- YOUR INSTRUCTIONS
Rewrite the rows below, changing every instance of "Viewport" to "Canvas" and leaving everything else the same.

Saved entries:
_ _ _

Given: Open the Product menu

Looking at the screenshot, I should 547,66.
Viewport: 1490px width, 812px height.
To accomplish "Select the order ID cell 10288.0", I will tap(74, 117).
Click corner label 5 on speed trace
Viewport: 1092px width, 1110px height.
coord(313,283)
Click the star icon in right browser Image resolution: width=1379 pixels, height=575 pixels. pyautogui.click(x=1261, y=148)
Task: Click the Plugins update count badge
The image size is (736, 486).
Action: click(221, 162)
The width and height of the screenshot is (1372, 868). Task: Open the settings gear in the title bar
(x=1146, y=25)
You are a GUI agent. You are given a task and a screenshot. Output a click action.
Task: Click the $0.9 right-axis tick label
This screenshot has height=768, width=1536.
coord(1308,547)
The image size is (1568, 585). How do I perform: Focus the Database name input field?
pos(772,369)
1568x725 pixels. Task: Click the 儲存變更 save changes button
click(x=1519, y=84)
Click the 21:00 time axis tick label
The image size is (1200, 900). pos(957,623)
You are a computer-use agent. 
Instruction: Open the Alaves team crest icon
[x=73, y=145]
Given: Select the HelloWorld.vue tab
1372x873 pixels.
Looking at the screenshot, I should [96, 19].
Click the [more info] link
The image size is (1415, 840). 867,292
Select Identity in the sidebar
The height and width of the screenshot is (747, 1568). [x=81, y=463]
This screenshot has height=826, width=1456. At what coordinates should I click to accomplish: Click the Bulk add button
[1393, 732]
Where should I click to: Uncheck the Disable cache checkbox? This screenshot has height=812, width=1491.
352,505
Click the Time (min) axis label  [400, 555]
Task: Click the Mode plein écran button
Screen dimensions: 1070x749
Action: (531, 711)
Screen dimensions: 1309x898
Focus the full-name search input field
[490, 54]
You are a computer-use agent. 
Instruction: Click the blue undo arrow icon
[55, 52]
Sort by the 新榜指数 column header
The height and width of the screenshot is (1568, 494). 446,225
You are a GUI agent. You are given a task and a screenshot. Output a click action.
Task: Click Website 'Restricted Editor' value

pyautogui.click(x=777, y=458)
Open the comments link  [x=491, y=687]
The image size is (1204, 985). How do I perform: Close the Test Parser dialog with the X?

_ _ _

- RESPONSE TO THE EXERCISE
Given: Open the Product menu

Looking at the screenshot, I should 547,66.
Canvas: 1490px width, 812px height.
To accomplish "Select the order ID cell 10288.0", I will tap(74, 117).
Click corner label 5 on speed trace
Canvas: 1092px width, 1110px height.
coord(313,283)
Click the star icon in right browser Image resolution: width=1379 pixels, height=575 pixels. pyautogui.click(x=1261, y=148)
Task: Click the Plugins update count badge
The image size is (736, 486).
Action: click(221, 162)
The width and height of the screenshot is (1372, 868). Task: Open the settings gear in the title bar
(x=1146, y=25)
You are a GUI agent. You are given a task and a screenshot. Output a click action.
Task: Click the $0.9 right-axis tick label
This screenshot has height=768, width=1536.
coord(1308,547)
The image size is (1568, 585). How do I perform: Focus the Database name input field?
pos(772,369)
1568x725 pixels. Task: Click the 儲存變更 save changes button
click(x=1519, y=84)
Click the 21:00 time axis tick label
The image size is (1200, 900). pos(957,623)
You are a computer-use agent. 
Instruction: Open the Alaves team crest icon
[x=73, y=145]
Given: Select the HelloWorld.vue tab
1372x873 pixels.
Looking at the screenshot, I should [96, 19].
Click the [more info] link
The image size is (1415, 840). 867,292
Select Identity in the sidebar
The height and width of the screenshot is (747, 1568). [x=81, y=463]
This screenshot has height=826, width=1456. At what coordinates should I click to accomplish: Click the Bulk add button
[1393, 732]
Where should I click to: Uncheck the Disable cache checkbox? This screenshot has height=812, width=1491.
352,505
Click the Time (min) axis label  [400, 555]
Task: Click the Mode plein écran button
Screen dimensions: 1070x749
Action: (531, 711)
Screen dimensions: 1309x898
Focus the full-name search input field
[490, 54]
You are a computer-use agent. 
Instruction: Click the blue undo arrow icon
[55, 52]
Sort by the 新榜指数 column header
The height and width of the screenshot is (1568, 494). 446,225
You are a GUI agent. You are given a task and a screenshot. Output a click action.
Task: Click Website 'Restricted Editor' value

pyautogui.click(x=777, y=458)
Open the comments link  [x=491, y=687]
The image size is (1204, 985). How do I perform: Close the Test Parser dialog with the X?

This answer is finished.